V - LE SAINT EMPIRE ROMAIN GERMANIQUE

4. MOYEN ÂGE TARDIF ET RENAISSANCE (XIVe-XVIe s.)

Le roman « La Guerre des bœufs » de Ludwig Ganghofer filmé avec faste par Franz Osten en 1920.

4.4. Les romans médiévaux de Ludwig Ganghofer

Le romancier bavarois Ludwig Ganghofer (1855-1920), champion national du kitsch rural et du « Heimatfilm » sentimental à forte coloration catholique (avec paysannerie de salon, idylles montagnardes et happy end obligatoire) situe 4 de ses 29 romans au Moyen Âge, dans le grand-duché de Bavière (Berchtesgaden). Ce sont : Der Ochsenkrieg. Roman aus dem 15. Jahrhundert (1914), Die Trutze von Trutzberg. Eine Geschichte aus Anno Domini 1445 (1915), Der Klosterjäger. Roman aus dem 14. Jahrhundert (1892) et Die Martinsklause. Roman aus dem Anfang des 12. Jahrhunderts (1894). L’impressionnante production éditoriale de Ganghofer a suscité au total 43 films jusqu’en 2011, tous d’origine allemande ou autrichienne. À l’écran, leur mélange habile de paysages alpestres enchanteurs, reflets d’un monde encore préservé, de noblesse humaine, de menaces et trahisons, de grands sentiments et de drame garantissent de substantiels bénéfices.
1920Der Ochsenkrieg (La Guerre des bœufs) (DE) de Franz Osten
Thomas Schmölz, Peter Ostermayr/Münchner Lichtspielkunst AG, Emelka-Konzern München-Geiselgasteig (MLK), 1883 m./5 actes, 92 min. - av. Anton Ernst Rückert (Lampert, fils du bailli Someier), Fritz Greiner (Runotter), Thea Steinbrecher (Jula, sa fille), Viktor Gehring (le chanoine Aschacher), Curt Gerdes (le mercenaire Malimmes), Lia Eibenschütz, Fritz Kampers, Carl Dalmonico, Hans Schwarze, Toni Wittels.

■ DONNÉES FOURNIES:

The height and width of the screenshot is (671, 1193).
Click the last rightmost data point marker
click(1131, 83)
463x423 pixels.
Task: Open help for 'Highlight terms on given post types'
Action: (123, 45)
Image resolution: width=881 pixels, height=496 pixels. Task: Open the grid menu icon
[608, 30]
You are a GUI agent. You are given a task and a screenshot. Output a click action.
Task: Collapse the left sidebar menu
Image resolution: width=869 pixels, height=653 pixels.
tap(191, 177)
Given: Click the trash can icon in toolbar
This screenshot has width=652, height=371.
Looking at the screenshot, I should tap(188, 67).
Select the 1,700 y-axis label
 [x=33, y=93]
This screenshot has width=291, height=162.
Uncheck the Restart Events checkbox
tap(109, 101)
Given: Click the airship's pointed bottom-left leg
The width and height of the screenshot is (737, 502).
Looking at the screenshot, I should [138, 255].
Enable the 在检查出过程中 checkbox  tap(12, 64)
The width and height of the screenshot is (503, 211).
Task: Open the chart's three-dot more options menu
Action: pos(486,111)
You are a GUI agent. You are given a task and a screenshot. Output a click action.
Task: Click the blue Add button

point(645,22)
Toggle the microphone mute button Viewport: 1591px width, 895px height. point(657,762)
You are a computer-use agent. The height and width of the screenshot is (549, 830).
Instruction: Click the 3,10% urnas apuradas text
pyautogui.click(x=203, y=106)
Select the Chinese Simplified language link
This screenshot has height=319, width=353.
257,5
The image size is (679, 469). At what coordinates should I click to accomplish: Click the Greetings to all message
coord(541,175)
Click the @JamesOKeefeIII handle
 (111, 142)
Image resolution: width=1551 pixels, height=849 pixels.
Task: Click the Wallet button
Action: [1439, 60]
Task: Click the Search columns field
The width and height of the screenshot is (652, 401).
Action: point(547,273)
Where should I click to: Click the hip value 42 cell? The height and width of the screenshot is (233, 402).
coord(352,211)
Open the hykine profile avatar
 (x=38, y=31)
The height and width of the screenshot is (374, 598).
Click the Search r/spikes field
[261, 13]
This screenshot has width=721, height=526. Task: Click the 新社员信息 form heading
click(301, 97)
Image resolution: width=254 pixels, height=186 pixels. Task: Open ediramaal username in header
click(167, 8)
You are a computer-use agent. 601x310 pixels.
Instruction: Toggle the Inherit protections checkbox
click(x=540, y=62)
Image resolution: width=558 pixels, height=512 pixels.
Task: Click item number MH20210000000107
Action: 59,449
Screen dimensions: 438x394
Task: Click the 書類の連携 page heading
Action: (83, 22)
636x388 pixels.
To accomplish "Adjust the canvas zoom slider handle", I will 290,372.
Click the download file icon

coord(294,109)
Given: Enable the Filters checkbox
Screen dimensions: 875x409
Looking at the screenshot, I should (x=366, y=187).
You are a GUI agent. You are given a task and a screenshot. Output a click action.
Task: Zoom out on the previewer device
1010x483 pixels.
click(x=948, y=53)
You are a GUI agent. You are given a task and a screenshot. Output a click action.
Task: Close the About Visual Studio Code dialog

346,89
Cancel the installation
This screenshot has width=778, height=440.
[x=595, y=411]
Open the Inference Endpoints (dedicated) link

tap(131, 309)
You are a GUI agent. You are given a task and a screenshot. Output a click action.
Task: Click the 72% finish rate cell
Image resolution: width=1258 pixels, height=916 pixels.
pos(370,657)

■ CONSIGNES:
a – Selon le texte sur Ganghofer, qu'est-ce qui garantit de substantiels bénéfices aux adaptations de ses romans à l'écran ? Répondez en une à trois phrases.
b – Recopiez à l'identique, s'il vous plaît, les lignes de la liste depuis la ligne contenant « Click the @JamesOKeefeIII handle » jusqu'à la ligne contenant « Looking at the screenshot, I should (x=366, y=187). », ces deux lignes incluses.
Le texte sur Ganghofer et la liste sont deux documents indépendants l'un de l'autre.

■ RÉPONSES:
a – D'après le texte, ces films doivent leurs bénéfices à leur mélange habile de paysages alpestres enchanteurs, reflets d'un monde encore préservé, de noblesse humaine, de menaces et trahisons, de grands sentiments et de drame.

b –
Click the @JamesOKeefeIII handle
 (111, 142)
Image resolution: width=1551 pixels, height=849 pixels.
Task: Click the Wallet button
Action: [1439, 60]
Task: Click the Search columns field
The width and height of the screenshot is (652, 401).
Action: point(547,273)
Where should I click to: Click the hip value 42 cell? The height and width of the screenshot is (233, 402).
coord(352,211)
Open the hykine profile avatar
 (x=38, y=31)
The height and width of the screenshot is (374, 598).
Click the Search r/spikes field
[261, 13]
This screenshot has width=721, height=526. Task: Click the 新社员信息 form heading
click(301, 97)
Image resolution: width=254 pixels, height=186 pixels. Task: Open ediramaal username in header
click(167, 8)
You are a computer-use agent. 601x310 pixels.
Instruction: Toggle the Inherit protections checkbox
click(x=540, y=62)
Image resolution: width=558 pixels, height=512 pixels.
Task: Click item number MH20210000000107
Action: 59,449
Screen dimensions: 438x394
Task: Click the 書類の連携 page heading
Action: (83, 22)
636x388 pixels.
To accomplish "Adjust the canvas zoom slider handle", I will 290,372.
Click the download file icon

coord(294,109)
Given: Enable the Filters checkbox
Screen dimensions: 875x409
Looking at the screenshot, I should (x=366, y=187).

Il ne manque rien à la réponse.